▶ OBJECTIVE:
Arrange everything from the line containing "Click the add-to-TestCase checkmark icon" down to the end of the records as a Markdown table with the columns Row and Text, giving each line a row number and skipping blank lines. Leave the pictures out.

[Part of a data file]

-- start --

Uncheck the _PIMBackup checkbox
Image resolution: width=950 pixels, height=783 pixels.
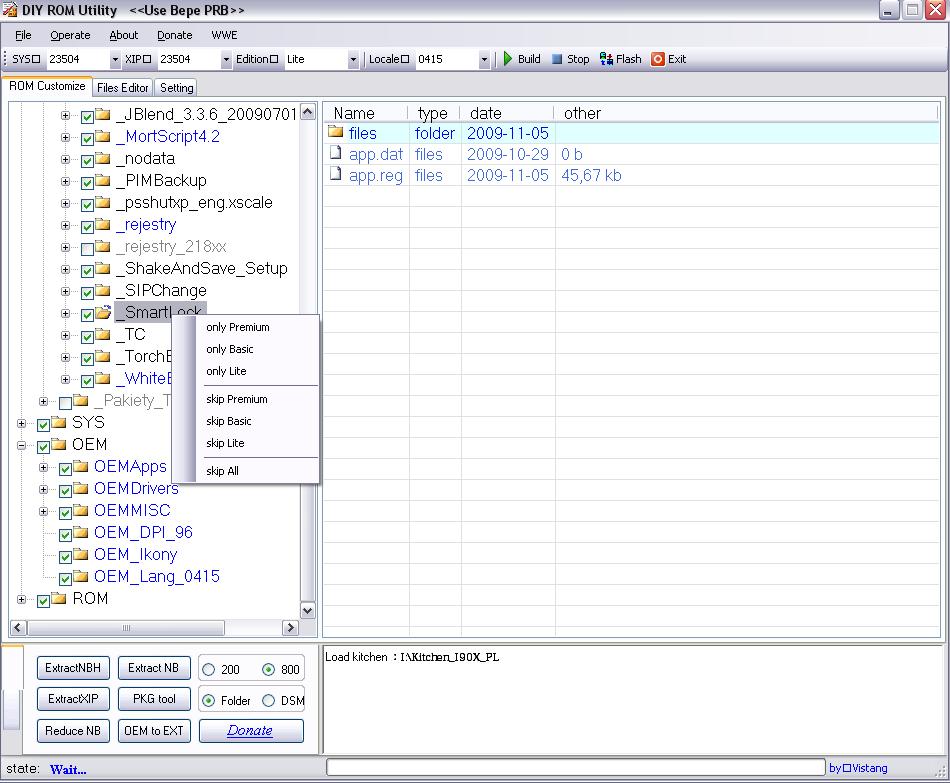(87, 182)
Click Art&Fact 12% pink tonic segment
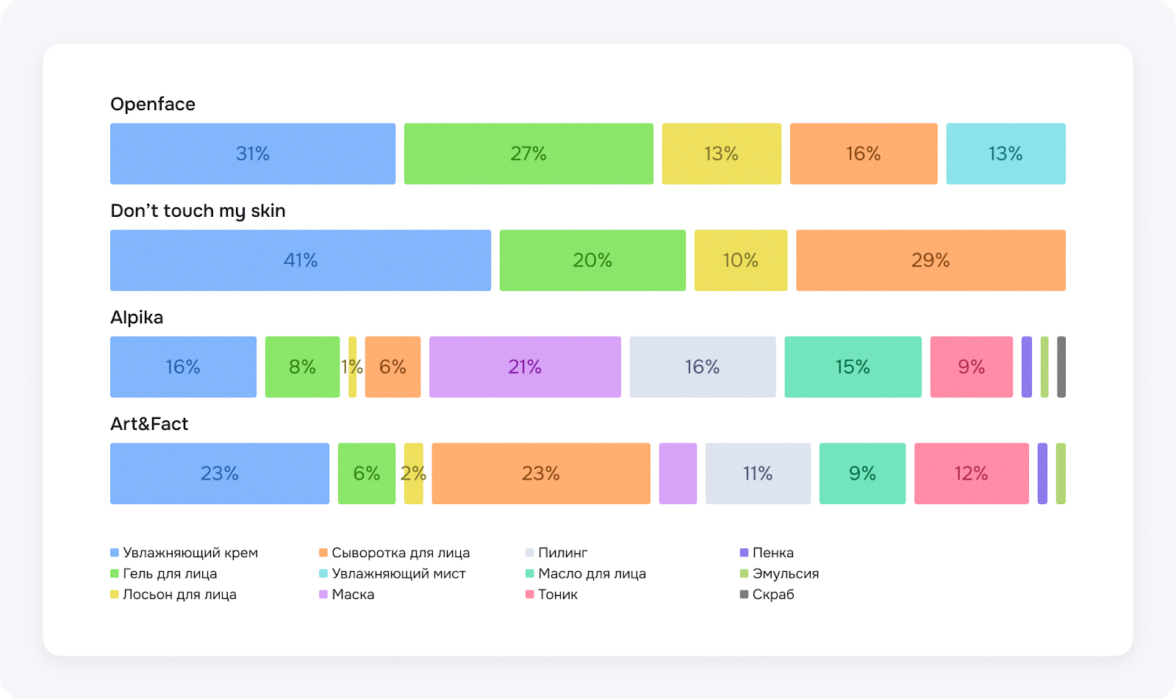 click(x=970, y=474)
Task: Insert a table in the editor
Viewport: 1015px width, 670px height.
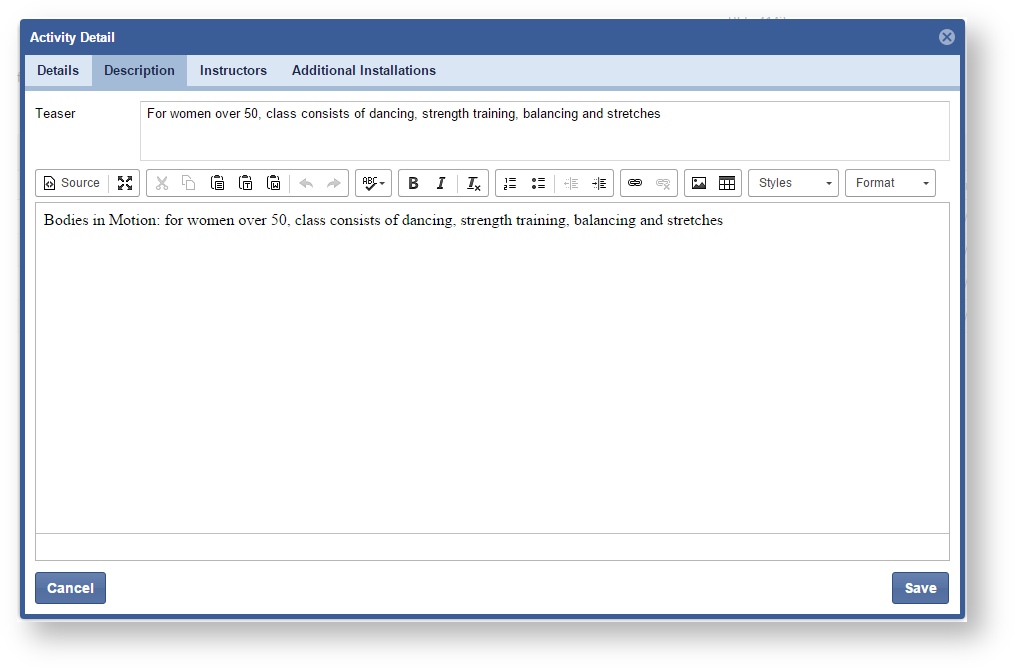Action: click(727, 183)

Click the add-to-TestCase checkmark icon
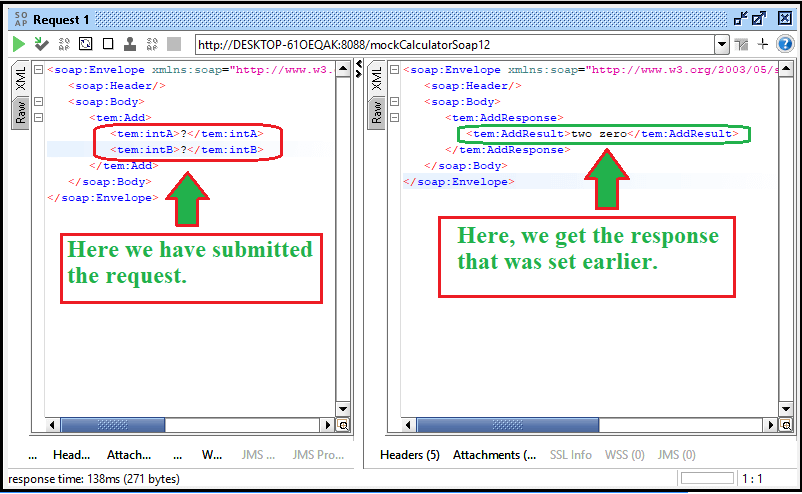(41, 44)
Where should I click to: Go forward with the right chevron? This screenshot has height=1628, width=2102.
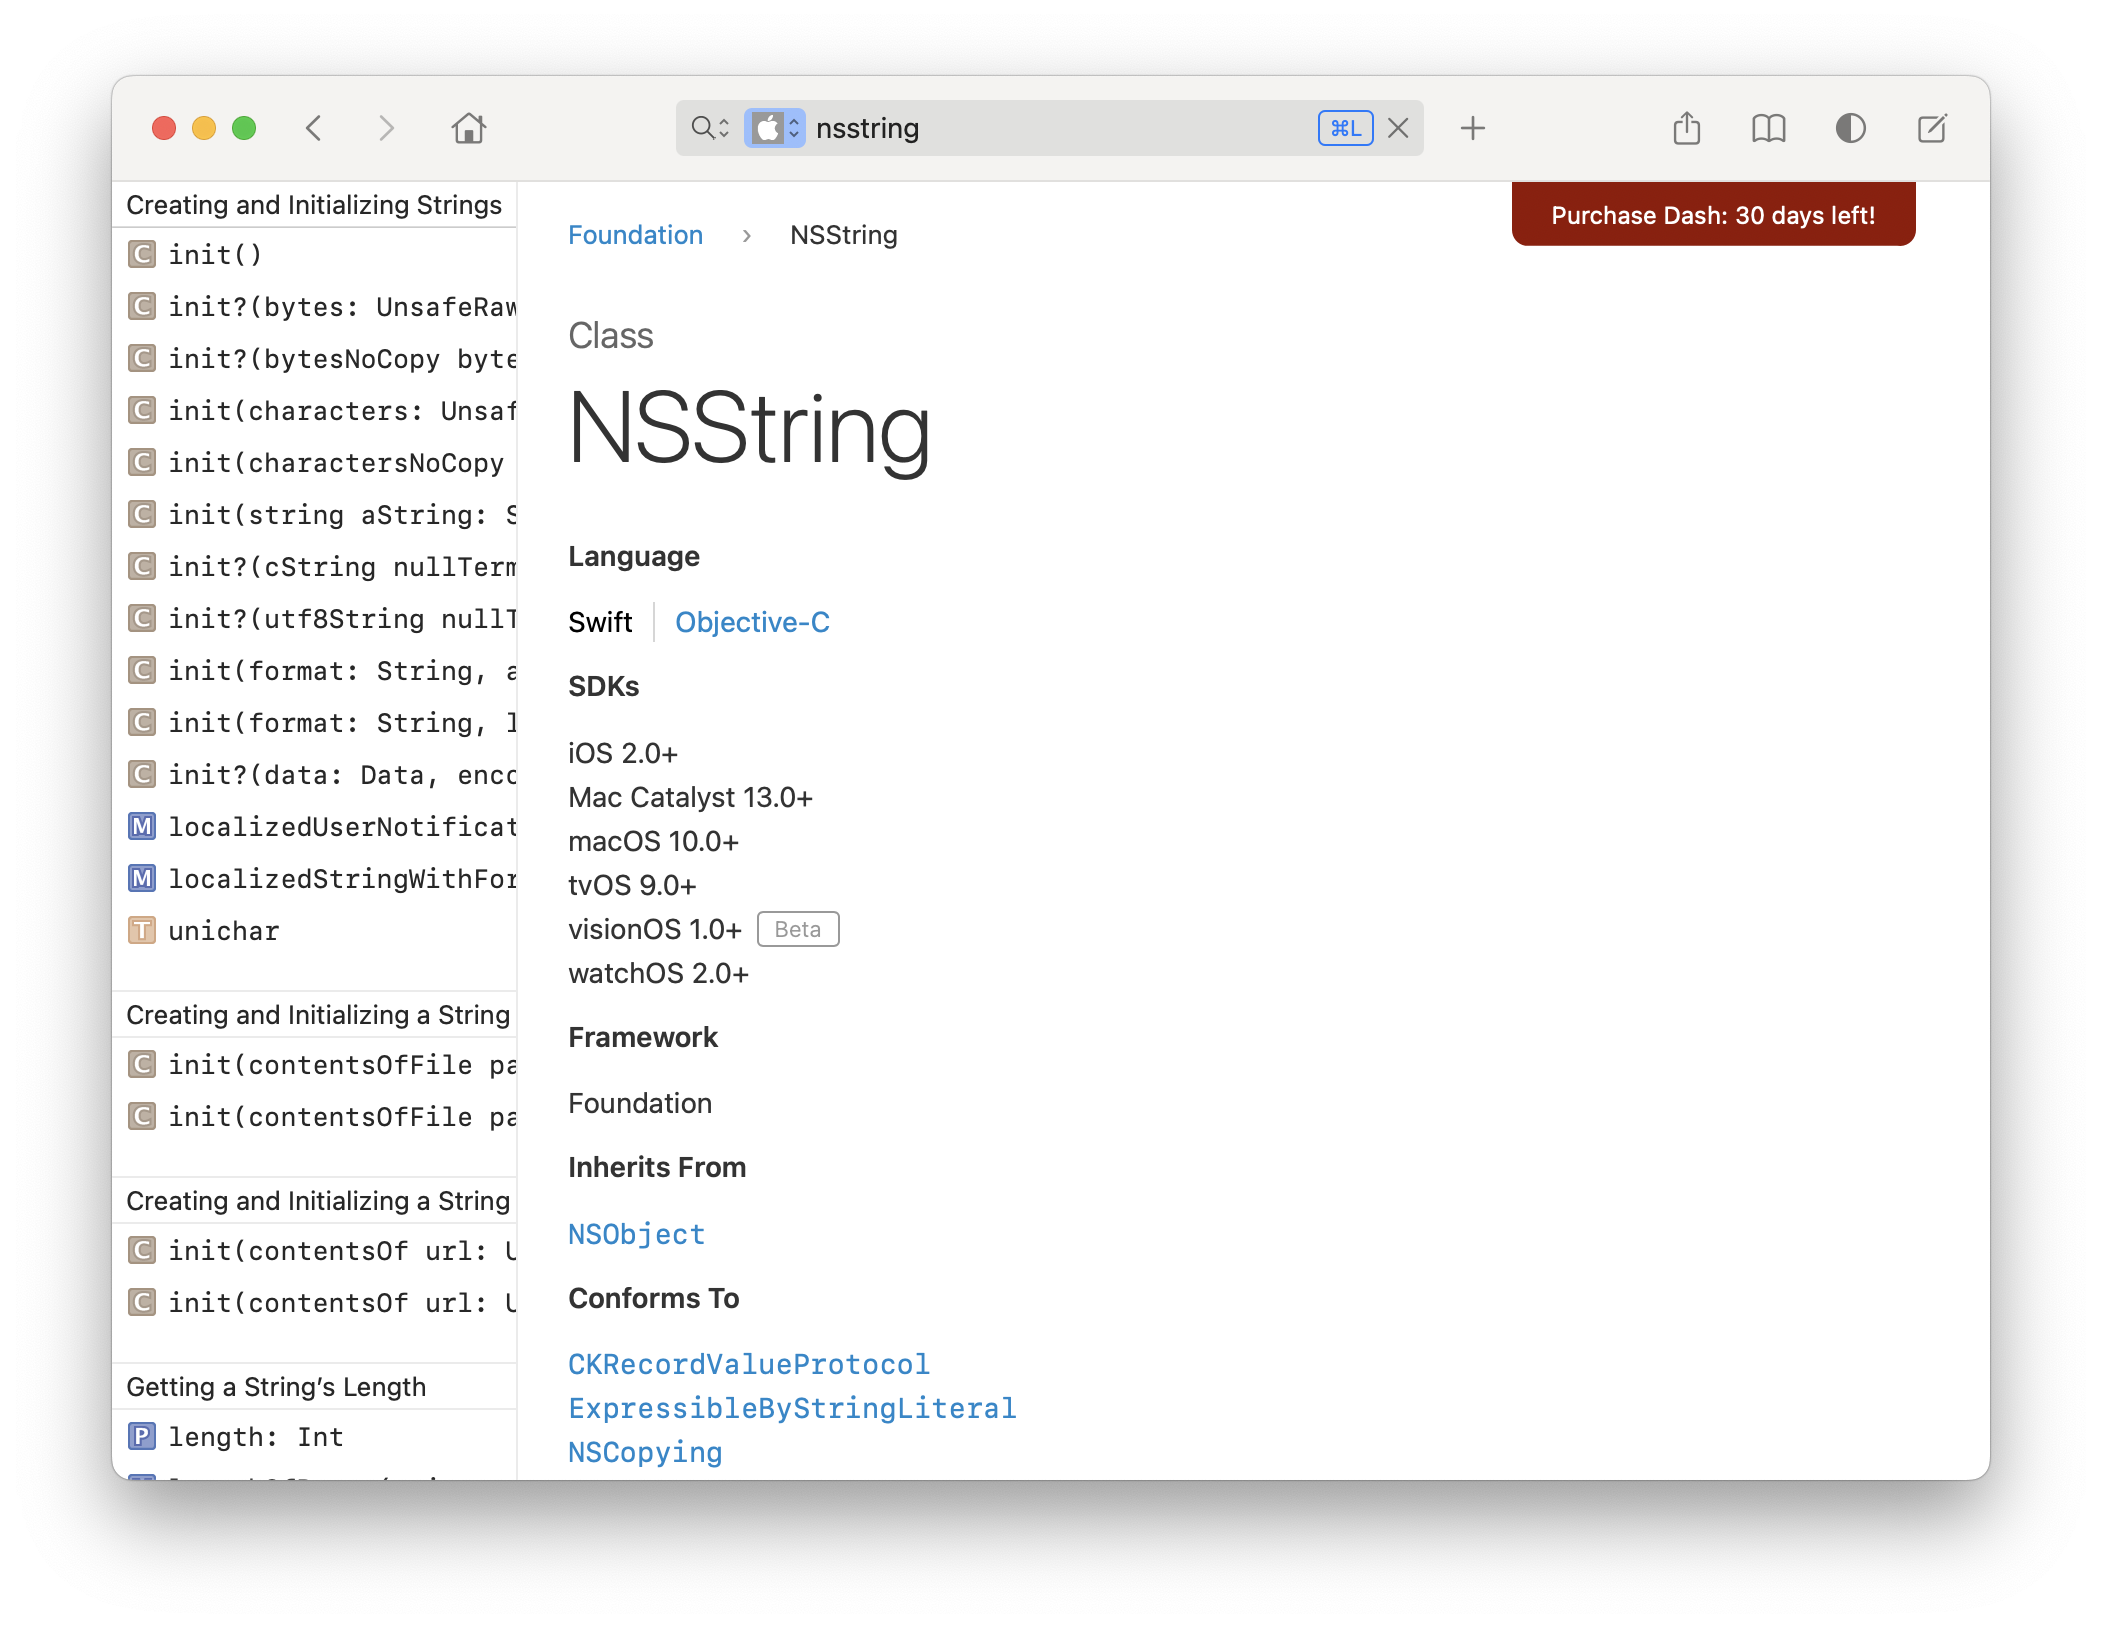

-- end --

▶ RESULT OF THE EXERCISE:
| Row | Text |
|---|---|
| 1 | Click the add-to-TestCase checkmark icon |
| 2 | (41, 44) |
| 3 | Where should I click to: Go forward with the right chevron? This screenshot has height=1628, width=2102. |